= Required work =
What you write must match exactly the lines from the one with "Screen dimensions: 2576x1030" through the last line of the material below.

= Source data =
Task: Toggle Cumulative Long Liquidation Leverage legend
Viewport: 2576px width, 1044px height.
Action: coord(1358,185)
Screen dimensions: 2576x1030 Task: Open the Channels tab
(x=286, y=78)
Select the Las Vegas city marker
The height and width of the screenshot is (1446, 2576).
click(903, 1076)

= Task solution =
Screen dimensions: 2576x1030 Task: Open the Channels tab
(x=286, y=78)
Select the Las Vegas city marker
The height and width of the screenshot is (1446, 2576).
click(903, 1076)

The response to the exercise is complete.